Policy shifts ripple beyond operators to their service providers. In the Philippines, the gaming regulator pledged support for “special class” business process outsourcing companies that serve overseas gaming firms, even as it moves to shut down the POGO industry that had driven demand. PAGCOR stressed that SCBPOs cannot accept bets and face regular checks, positioning the sector as a jobs engine insulated from betting crackdowns. The commitment matters to international operators that rely on Manila for compliance, finance and design support. See PAGCOR’s stance on protecting high-skill outsourcing tied to global gaming here.

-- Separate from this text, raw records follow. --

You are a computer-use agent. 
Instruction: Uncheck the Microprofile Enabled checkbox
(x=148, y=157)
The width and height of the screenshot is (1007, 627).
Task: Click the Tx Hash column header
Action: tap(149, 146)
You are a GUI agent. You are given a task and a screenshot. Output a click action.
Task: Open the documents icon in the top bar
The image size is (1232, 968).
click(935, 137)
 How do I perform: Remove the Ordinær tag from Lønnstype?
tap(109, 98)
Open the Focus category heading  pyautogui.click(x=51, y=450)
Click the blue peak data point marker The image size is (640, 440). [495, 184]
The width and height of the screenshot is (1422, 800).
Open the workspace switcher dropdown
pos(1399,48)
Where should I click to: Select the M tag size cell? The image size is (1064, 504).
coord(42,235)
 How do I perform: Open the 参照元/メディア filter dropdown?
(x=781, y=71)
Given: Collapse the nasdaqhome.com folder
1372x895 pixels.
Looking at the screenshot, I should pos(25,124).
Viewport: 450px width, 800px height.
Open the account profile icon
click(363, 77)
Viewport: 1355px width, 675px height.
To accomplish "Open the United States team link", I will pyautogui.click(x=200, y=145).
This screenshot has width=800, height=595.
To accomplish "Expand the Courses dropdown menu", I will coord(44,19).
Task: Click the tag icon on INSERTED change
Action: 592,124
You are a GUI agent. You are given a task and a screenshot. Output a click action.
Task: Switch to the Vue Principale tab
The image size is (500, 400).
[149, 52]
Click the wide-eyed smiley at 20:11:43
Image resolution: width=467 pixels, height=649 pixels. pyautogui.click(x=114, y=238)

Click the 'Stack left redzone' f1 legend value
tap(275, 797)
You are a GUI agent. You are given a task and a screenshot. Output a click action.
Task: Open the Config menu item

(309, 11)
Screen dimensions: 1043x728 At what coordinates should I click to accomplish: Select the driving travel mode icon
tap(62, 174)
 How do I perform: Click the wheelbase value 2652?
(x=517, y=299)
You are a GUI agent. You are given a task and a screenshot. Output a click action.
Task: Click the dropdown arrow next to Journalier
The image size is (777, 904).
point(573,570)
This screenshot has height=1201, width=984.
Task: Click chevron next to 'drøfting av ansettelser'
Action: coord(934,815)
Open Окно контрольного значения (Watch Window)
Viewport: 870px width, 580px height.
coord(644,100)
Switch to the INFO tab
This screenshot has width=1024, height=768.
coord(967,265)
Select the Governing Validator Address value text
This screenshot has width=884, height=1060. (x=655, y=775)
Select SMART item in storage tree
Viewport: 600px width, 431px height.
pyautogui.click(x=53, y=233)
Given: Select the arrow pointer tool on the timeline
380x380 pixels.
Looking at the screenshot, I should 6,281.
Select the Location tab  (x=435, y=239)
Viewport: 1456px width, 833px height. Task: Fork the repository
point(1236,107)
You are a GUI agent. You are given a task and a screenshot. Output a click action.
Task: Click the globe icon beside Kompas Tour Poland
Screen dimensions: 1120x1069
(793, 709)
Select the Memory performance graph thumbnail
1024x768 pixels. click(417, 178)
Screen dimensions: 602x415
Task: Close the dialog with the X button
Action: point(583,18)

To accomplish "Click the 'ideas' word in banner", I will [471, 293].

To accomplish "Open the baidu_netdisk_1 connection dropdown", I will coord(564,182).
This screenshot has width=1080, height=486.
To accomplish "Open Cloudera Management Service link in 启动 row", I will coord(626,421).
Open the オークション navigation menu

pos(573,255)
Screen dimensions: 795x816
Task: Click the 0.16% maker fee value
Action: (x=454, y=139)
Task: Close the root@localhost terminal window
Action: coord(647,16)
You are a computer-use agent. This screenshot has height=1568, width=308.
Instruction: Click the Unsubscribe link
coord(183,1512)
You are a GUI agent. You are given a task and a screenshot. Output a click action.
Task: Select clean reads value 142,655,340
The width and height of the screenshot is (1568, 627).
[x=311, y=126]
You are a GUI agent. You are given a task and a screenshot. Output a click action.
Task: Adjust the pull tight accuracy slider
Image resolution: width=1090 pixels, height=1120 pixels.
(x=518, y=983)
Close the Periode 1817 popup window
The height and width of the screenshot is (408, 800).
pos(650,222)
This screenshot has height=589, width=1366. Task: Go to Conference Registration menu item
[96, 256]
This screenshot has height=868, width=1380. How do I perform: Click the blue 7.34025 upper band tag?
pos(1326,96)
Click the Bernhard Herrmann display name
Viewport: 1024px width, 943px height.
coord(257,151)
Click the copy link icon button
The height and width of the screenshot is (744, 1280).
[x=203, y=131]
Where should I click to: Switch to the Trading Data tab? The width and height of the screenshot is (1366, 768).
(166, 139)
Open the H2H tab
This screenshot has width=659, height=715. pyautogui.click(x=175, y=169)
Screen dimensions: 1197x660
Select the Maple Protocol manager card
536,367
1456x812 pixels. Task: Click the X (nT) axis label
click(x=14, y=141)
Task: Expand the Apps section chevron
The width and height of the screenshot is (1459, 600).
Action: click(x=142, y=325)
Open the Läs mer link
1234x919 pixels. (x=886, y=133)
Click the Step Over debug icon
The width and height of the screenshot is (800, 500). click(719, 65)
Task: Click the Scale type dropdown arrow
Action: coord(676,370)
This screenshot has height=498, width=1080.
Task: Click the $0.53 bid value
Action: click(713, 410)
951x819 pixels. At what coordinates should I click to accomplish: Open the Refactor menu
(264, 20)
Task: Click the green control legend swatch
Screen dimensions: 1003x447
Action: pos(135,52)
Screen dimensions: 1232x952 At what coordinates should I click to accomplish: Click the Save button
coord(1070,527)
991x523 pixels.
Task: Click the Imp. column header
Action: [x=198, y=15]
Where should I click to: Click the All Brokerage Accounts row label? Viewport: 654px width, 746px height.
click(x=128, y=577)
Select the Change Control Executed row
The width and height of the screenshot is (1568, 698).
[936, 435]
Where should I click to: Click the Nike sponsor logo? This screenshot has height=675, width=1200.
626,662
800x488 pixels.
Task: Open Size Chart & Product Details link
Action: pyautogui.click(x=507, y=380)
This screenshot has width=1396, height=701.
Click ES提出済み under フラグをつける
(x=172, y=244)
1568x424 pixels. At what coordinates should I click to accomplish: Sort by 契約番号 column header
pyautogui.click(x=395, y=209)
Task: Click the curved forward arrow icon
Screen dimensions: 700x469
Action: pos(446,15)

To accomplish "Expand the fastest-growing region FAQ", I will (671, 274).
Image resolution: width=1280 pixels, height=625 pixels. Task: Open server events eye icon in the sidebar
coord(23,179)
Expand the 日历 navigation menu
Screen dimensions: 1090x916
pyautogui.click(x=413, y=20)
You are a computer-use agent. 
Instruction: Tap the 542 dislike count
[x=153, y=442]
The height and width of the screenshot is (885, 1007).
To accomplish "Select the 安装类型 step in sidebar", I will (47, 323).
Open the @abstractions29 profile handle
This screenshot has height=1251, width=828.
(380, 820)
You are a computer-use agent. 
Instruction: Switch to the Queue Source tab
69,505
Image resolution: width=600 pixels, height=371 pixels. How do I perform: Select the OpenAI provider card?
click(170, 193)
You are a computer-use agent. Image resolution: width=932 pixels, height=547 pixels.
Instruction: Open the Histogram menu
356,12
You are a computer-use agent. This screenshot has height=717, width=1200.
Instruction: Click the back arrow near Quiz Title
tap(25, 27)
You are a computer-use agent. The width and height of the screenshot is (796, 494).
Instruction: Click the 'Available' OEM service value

As prediction markets and sportsbooks recalibrate to regulatory expectations, their outsourced ecosystems—from identity verification to payments reconciliation—will have to track divergent standards. If U.S. federal rules evolve separately from state controls, providers could see a bifurcated demand curve: one set of tools for state-licensed wagering, another for federally supervised event contracts. That prospect underpins the anxiety expressed by geolocation vendors that have long sat at the center of the state model.

Enforcement climate sharpens governance risk

Headline investigations continue to remind boards that compliance choices carry legal, financial and reputational consequences. In the U.K., former GVC Holdings leaders, including ex-CEO Kenny Alexander and ex-chairman Lee Feldman, were charged in connection with a long-running probe tied to the group’s historic operations in Turkey. The case spans alleged conspiracy to defraud and conspiracy to bribe and underscores how authorities are willing to reach back years to test executives’ oversight of cross-border businesses. Our detailed account of the charges and first court date is here.

For U.S. firms weighing whether to adopt, adapt or resist traditional gambling controls as they expand into event markets, the lesson is straightforward: the line between financial regulation and gambling law is narrowing under the pressure of technology and scale. Decisions that seem defensible in one framework may be second-guessed in another, especially when consumer protection, tax compliance and cross-border activity intersect. That is why the outcome of the Nevada case—and any subsequent rulemaking—will reverberate beyond geolocation vendors to the broader architecture of how Americans speculate on real-world events.